Harlyn wusste schon früh, dass der Schädel seines Urgroßvaters gestohlen worden war. „Einige von uns haben schon mal versucht, ihn zurückzubekommen, aber ohne Erfolg.“ Tatsächlich hatte schon Mitte der Achtzigerjahre der Apachen-Chief Ned Anderson die Herausgabe des Schädels verlangt. Er wollte damals auch unbedingt einen Vertreter des Bush-Clans treffen, um mit der Familie über den Grabraub zu sprechen. Doch eine Verabredung mit dem Bruder von George Bush Senior, mit Jonathan Bush, kam seinerzeit nicht zustande. Das FBI lehnte es ebenfalls ab, sich in den Fall einzuschalten.

Anderson traf stattdessen einen Anwalt von Skull & Bones. Dieser aber wimmelte ihn auch nur ab, präsentierte ihm den Schädel eines zehnjährigen Jungen. Den könne er mitnehmen ins Reservat, und ansonsten solle man Skull & Bones doch bitte mit der Geschichte nicht weiter belästigen. Eine Zeit lang war es dann auch tatsächlich ruhig geworden um die Geschichte.

Vor etwa einem Jahr dann aber rief ein Historiker namens Mark Wortman bei Geronimos Urenkel Harlyn an. Und wieder ging es um die Spur zu Prescott Bush, zum Vorfahren des Präsidenten. „Wortman arbeitete an einem Buch über Millionäre, die in Yale studiert hatten“, sagt Harlyn.

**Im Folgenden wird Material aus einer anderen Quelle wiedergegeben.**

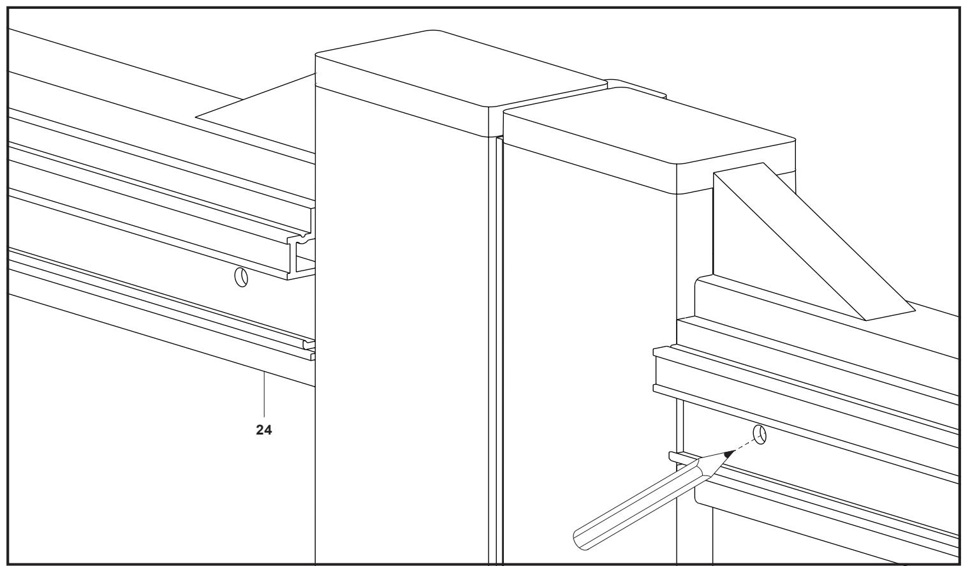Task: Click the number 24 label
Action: (263, 429)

Bei diesen Recherchen habe Wortman einen Brief aus dem Jahr 1918 entdeckt. Darin beschrieb ein Student, wie Prescott Bush damit geprahlt habe, die Knochen ausgegraben zu haben. „Der Schädel von Geronimo dem Schrecklichen, exhumiert aus einem Grab bei Fort Sill, ist nun sicher in der Gruft, samt seinem Oberschenkelknochen und Sattelhorn“, hieß es. „Der Brief“, sagt Harlyn, „ist von einem Sachverständigen untersucht worden, und es hat sich herausgestellt, dass er authentisch ist.“

Freilich hat das Harlyn in seinem Kampf um den Schädel des Urgroßvaters auch nicht weitergeholfen. Denn an wen soll er sich wenden? An Skull & Bones, diesen schon im Jahr 1832 gegründeten ultrageheimen Bund, dessen Mitglieder einander aufs Leben verschworen sind? Nicht nur die Bush-Familie und John Kerry gehören dazu, auch Henry Luce, der Gründer des „Time Magazine“, William Donaldson, der Boss der Börsenaufsicht, auch einige Chefs der CIA waren dabei.

Skull & Bones hüllte sich also erwartungsgemäß in Schweigen. Harlyn hatte genauso wenig Erfolg wie der Indianer-Chief Ned Anderson, der es in den Achtzigern versucht hatte. Geronimos Urenkel wandte sich schließlich sogar an das Weiße Haus, aber da ist man mehr mit dem Irakkrieg beschäftigt als mit den Apachenkriegen. „Und Yale, die Universität, hat mir gesagt, sie hätte damit nichts zu tun“, sagt Harlyn resigniert.

Harlyn überlegt nun, einen Anwalt zu engagieren, aber das ist eigentlich zu teuer für ihn. „Wir setzen lieber auf Publicity.“ Er lächelt sanft. „Publicity ist wichtig in Amerika.“ Und die Medien hätten ihn immer freundlich behandelt, sagt er. „Ich war sogar einmal beim Sender Fox News eingeladen, und die haben ebenfalls in der Sache beim Weißen Haus angerufen. Aber sie haben von denen dann auch keine Auskunft bekommen.“

Die Autorin Alexandra Robbins, die ein Buch über die geheimen Riten von „Skull & Bones“ geschrieben hat, hat mit mehreren Mitgliedern gesprochen, die ihr im Vertrauen sagten, es gebe im Hauptquartier tatsächlich einen Schädel unter Glas. Aber ist es wirklich der von Geronimo? „Da bin ich mir sicher“, sagt Harlyn. „Denn er ist mir im Traum erschienen.“ Und als Medizinmann und Heiler wisse er, dass solche Träume bedeutsam seien. Außerdem, fügt er lächelnd hinzu, könne man so etwas heutzutage ja auch per DNA-Analyse feststellen, wenn man sich nicht auf seine Träume verlassen wolle.

Am Ende soll nun doch noch die amerikanische Politik diesen Streit um einen alten Schädel und eine Geheimgesellschaft lösen. Denn Unterstützerorganisationen, Harlyn und die Mescalero-Apachen haben nun eine Petition an den amerikanischen Kongress vorbereitet. Sie ist etwa eine Seite lang, steht im Internet und kann auch dort unterschrieben werden. Wer sie unterstützt, der verlangt vor allem eins: Der Kongress möge dafür sorgen, dass im Fall von Geronimos Schädel sofortige Ermittlungen eingeleitet werden. Etwa siebentausend Leute haben diese Petition bereits unterschrieben. Sie wollen, dass eine alte amerikanische Geschichte endlich aufgeklärt wird.